● Directions
Please say what the price had risen to when it was checked on Sep 13, 2013, according to the BigQuery billing post.

I'm a Phd student from Singapore Management University. Currently I'm working in Carnegie Mellon University on a research project which needs the historical events from Github Archive (http://www.githubarchive.org/). I noticed that Google Bigquery has Github Archive data. So I run a program to crawl data using Google Bigquery service.
I just found that the price of Google bigquery shows on the console is not updated in real-time... While I started running the program for a few hours, the fee was only 4 dollar plus, so I thought the price is reasonable and I kept running the program. After 1~2 days, I checked the price again on Sep 13, 2013, the price became 1388$...I therefore immediately stopped using Google bigquery service. And just now I checked the price again, it turns out I need to pay 4179$...
It is my fault that I didn't realize I need to pay this big amount of money for executing queries and obtaining data from Google bigquery.
This project is only for research, not for commercial purpose. I would like to know whether it is possible to waive the fee. I really need [Google Bigquery team]'s kindly help.
Thank you very much & Best Regards,
Lisa
A year later update:
Please note some big developments since this situation:
Querying prices are 85% down.

● Record list
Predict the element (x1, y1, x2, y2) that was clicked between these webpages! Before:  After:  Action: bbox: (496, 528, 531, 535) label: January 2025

* * *

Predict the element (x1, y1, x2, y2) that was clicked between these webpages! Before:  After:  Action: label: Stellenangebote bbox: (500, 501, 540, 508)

* * *

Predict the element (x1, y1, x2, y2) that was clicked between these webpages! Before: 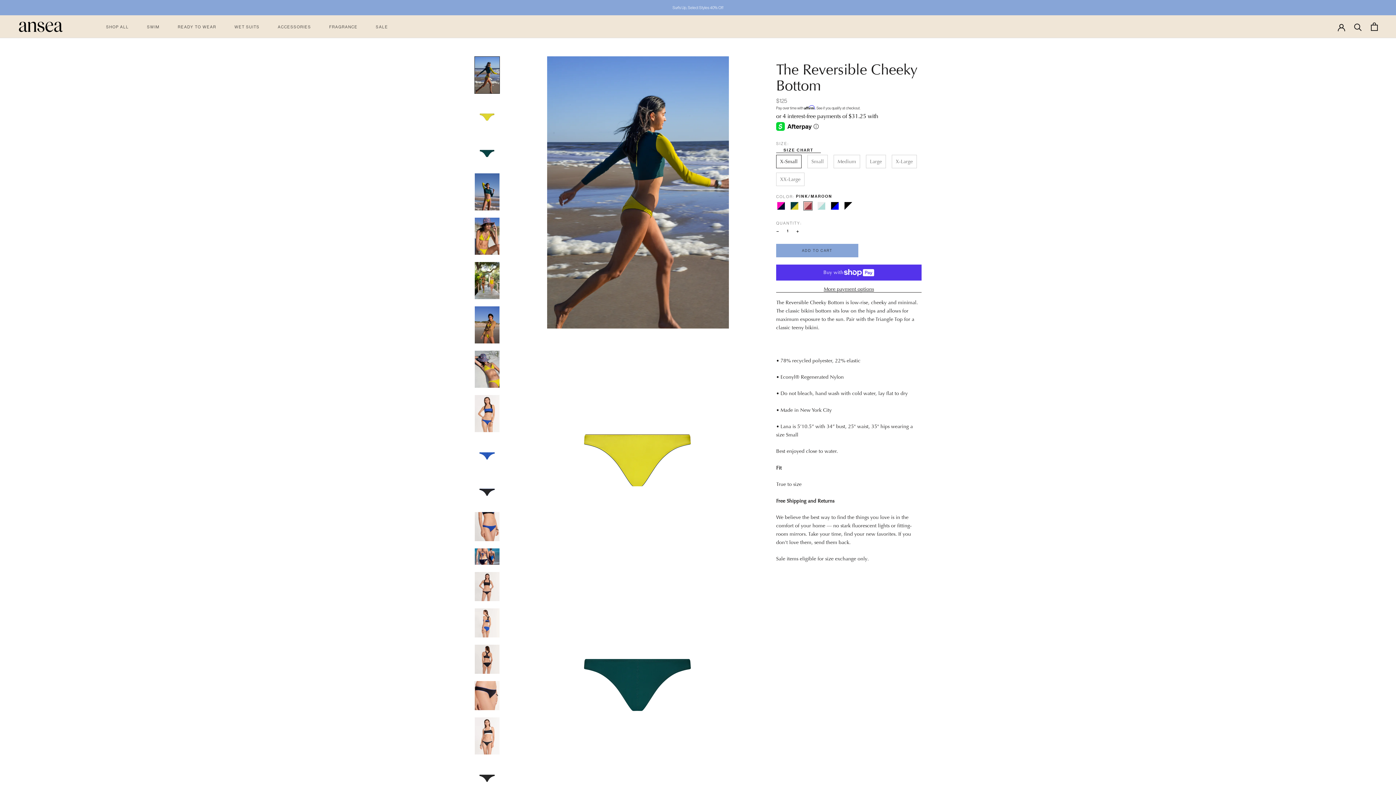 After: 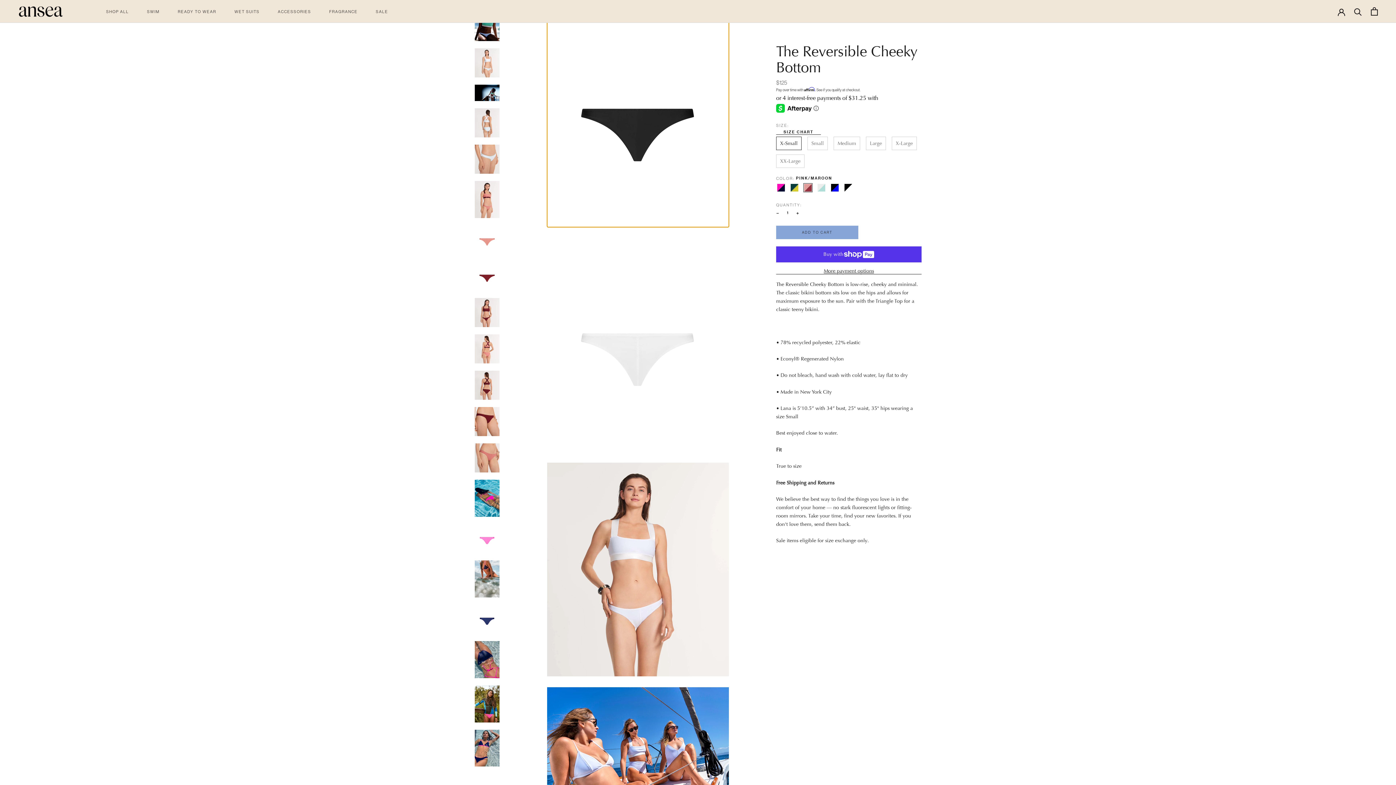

● Reply to the exercise
It had risen to 1388 dollars.